I teach at a transfer high school that wants to push students to pursue some form of secondary education (I say "wants" because it's our first year and building a culture of success is tough). Our dedicated staff of teachers and advisers talk about the benefits of college on an everyday basis it seems. And obviously, since college isn't for everyone we also talk about trade schools or any other sort of post-high school institution. I really think higher education is a major factor in breaking the cycle my students are in. As a result, the SAT comes up quite a bit.
The SAT is arguably one of the most important exams a high school student will take. I would argue that as long as you have decent grades and a solid application (explaining why your grades were just "decent"), a good SAT score can carry you into any school. It's a number that follows you everywhere.
In my opinion, you're either a good test taker or you're not. The SAT doesn't test anything except how good you are at actually taking the SAT. It doesn't tell you how intelligent you are or how much money you're going to make. In order to beat this test, you just need to put in the time and practice.

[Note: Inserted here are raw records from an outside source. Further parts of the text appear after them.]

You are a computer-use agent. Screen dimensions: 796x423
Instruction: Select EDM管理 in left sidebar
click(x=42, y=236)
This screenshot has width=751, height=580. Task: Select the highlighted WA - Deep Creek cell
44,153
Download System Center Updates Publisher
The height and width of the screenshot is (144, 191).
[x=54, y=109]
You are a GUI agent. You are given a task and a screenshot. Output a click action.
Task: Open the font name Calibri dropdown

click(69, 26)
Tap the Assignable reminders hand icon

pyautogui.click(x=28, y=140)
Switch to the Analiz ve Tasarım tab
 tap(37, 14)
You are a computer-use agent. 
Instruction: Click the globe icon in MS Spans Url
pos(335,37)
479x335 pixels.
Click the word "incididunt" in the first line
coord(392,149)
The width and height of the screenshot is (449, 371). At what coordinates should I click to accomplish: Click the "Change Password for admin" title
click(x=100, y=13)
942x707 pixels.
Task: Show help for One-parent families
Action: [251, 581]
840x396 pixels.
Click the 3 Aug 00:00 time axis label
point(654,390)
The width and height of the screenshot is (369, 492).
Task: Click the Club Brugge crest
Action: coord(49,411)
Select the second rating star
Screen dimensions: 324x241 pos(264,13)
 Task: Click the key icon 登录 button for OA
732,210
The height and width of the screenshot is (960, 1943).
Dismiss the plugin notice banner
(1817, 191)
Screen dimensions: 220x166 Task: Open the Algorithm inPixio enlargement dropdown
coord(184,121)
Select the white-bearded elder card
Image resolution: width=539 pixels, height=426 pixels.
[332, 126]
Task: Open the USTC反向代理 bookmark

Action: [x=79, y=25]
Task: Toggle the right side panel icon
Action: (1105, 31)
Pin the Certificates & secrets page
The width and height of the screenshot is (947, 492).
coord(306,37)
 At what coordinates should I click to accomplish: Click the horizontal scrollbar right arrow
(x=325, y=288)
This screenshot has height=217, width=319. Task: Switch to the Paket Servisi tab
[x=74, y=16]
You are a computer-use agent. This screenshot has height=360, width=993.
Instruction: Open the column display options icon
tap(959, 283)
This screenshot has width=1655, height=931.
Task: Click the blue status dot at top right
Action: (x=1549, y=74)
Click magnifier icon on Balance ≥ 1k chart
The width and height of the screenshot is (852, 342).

My school recently decided to hire Kaplan to lead a SAT Prep course this trimester after school. Given my students' attendance issues and sheer flakiness, we obviously can't and quite honestly shouldn't accommodate everybody. It would be a waste of both time and money. So out of about 150 students at my school (yes, it's quite small), the top 30 (they really are top notch in terms of skills) were chosen by staff and advisors to participate in the Kaplan course for free. Zilch. Nothing. Nada. Zippo. The Kaplan course costs $500 per student out-of-pocket (at a discount). My school is generously forking the bill for these kids. Seriously, what a fucking great opportunity!
So when only 11 out of the 30 invited showed up Tuesday for the first prep class, I felt stupefied. A weight suddenly dropped over my shoulders and its impact resonated through my body. I think this was the very first time I truly felt afraid of the future and I didn't like it. The last thing I want is for them to hit their late 20s (or 30s or 40s) with kids of their own and realize, "Fuck, I really shoulda done something. He was right yo. O well, hope ma kids do better."
I'm just going to just go ahead and put it out there: In this case, hope is for pussies.